Para Platón, el cuerpo era la cárcel del alma. Para el cristianismo, fuente de multitud de pecados (lujuria o gula, por ejemplo). Para Descartes, cuerpo y mente son sustancias radicalmente distintas que (casi) no interactúan entre sí. Para Kant, la grandeza del ser humano no está en su ser-cuerpo, sino en su dignidad moral. ¿Por qué esta concepción —occidental— más bien peyorativa del cuerpo? En este dosier, Julieta Lomelí examina estas concepciones negativas del cuerpo y aborda una propuesta positiva del mismo de la mano de Jean-Luc Nancy.
Perdí mi cuerpo
«Un día comprendió cómo sus brazos eran
solamente de nubes;
imposible con nubes estrechar hasta el fondo
un cuerpo, una fortuna.
La fortuna es redonda y cuenta lentamente
estrellas del estío.
Hacen falta unos brazos seguros como el viento,
y como el mar un beso».
Luis Cernuda
Una mano amputada del resto del cuerpo de un hombre se escapa del anticlimático congelador de un laboratorio para emprender un riesgoso viaje por la ciudad. Su objetivo es volver a unirse al cuerpo que ha perdido, encontrar a su dueño, que es el agente principal de sus memorias. La mano camina de noche y de día, se enfrenta a ratas de alcantarilla, escapa de numerosos peligros que podrían romperle los dedos, logrando, incluso, sortear la monstruosidad de una metrópoli que vuelve invisible incluso al hombre o mujer más famoso y reconocido.

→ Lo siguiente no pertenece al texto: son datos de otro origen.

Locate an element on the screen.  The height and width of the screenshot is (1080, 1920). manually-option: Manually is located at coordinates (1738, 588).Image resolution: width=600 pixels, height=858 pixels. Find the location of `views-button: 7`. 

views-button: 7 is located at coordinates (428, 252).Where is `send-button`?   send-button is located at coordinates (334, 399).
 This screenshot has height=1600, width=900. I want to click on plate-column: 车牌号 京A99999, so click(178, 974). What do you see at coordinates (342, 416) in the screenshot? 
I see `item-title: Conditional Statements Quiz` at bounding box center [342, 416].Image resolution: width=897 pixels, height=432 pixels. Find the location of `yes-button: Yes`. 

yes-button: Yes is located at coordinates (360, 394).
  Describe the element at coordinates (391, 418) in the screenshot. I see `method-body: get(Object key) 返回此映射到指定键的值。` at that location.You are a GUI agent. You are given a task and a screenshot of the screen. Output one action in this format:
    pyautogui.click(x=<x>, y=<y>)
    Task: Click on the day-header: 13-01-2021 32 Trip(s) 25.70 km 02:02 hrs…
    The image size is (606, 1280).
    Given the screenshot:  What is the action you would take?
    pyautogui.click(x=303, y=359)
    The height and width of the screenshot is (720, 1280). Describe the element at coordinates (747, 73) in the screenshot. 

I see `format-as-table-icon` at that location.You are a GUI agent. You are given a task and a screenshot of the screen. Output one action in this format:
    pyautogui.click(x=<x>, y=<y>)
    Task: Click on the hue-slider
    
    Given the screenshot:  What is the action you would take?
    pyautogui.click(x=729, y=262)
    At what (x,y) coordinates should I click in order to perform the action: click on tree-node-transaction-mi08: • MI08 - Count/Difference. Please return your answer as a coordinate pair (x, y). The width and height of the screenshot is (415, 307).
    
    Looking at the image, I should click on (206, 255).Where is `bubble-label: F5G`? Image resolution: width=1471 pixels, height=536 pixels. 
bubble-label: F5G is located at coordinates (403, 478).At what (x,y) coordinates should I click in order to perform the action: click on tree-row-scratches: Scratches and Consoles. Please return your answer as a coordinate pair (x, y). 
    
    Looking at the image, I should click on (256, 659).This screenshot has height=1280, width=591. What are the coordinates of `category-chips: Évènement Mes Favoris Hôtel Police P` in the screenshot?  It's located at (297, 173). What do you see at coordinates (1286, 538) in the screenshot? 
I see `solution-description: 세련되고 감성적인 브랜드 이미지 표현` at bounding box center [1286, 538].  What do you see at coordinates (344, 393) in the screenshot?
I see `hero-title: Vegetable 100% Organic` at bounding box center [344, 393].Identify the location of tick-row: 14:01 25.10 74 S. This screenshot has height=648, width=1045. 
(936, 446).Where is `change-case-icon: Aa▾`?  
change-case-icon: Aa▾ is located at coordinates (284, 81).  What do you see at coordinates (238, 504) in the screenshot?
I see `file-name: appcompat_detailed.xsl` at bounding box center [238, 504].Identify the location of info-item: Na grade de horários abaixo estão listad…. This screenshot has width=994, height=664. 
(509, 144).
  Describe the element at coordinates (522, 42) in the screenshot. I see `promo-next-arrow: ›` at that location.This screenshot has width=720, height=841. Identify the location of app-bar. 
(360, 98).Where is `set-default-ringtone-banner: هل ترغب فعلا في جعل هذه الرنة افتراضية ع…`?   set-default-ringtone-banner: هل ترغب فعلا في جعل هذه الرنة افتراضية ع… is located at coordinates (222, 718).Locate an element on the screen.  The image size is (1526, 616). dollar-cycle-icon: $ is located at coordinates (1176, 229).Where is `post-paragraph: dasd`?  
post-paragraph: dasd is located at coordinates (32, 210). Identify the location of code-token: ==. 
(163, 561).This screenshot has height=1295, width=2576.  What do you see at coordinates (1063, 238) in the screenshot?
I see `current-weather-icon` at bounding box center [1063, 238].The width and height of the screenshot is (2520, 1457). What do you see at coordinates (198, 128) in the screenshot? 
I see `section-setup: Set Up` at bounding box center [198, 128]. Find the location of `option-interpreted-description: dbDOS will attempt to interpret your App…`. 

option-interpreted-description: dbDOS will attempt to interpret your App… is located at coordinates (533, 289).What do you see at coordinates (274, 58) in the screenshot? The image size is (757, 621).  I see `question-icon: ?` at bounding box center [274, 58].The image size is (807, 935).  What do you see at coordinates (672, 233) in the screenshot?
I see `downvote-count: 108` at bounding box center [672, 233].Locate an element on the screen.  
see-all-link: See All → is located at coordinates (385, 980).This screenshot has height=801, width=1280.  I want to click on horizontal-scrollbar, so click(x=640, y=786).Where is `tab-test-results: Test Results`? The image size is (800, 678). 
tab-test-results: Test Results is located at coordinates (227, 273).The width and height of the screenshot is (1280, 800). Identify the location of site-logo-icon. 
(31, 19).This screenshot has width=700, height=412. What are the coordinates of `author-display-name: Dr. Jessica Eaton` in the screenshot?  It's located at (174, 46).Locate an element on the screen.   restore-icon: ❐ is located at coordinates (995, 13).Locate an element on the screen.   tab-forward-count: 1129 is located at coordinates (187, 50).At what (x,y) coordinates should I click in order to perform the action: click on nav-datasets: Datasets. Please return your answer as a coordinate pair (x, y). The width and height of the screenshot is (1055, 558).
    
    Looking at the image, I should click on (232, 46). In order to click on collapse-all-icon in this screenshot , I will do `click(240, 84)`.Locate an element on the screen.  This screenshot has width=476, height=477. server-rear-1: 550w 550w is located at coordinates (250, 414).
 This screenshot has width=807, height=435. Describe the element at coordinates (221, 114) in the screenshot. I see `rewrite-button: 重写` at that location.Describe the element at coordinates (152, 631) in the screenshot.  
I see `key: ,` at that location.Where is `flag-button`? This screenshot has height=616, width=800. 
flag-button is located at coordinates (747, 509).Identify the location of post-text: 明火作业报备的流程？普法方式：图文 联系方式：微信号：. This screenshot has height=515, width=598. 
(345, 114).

Así comienza el largometraje de Jeremy Caplin Perdí mi cuerpo (J’ai perdu mon corps, Francia, 2019), con la historia de una mano audaz que con «pasos» pequeños, usando sus dedos como el vehículo para recorrer grandes distancias, visita las profundidades y también las alturas de la ciudad en la que ha perdido a su «dueño», o mejor dicho, el sitio donde ha perdido «el resto de su cuerpo», el sitio donde lo ha perdido todo.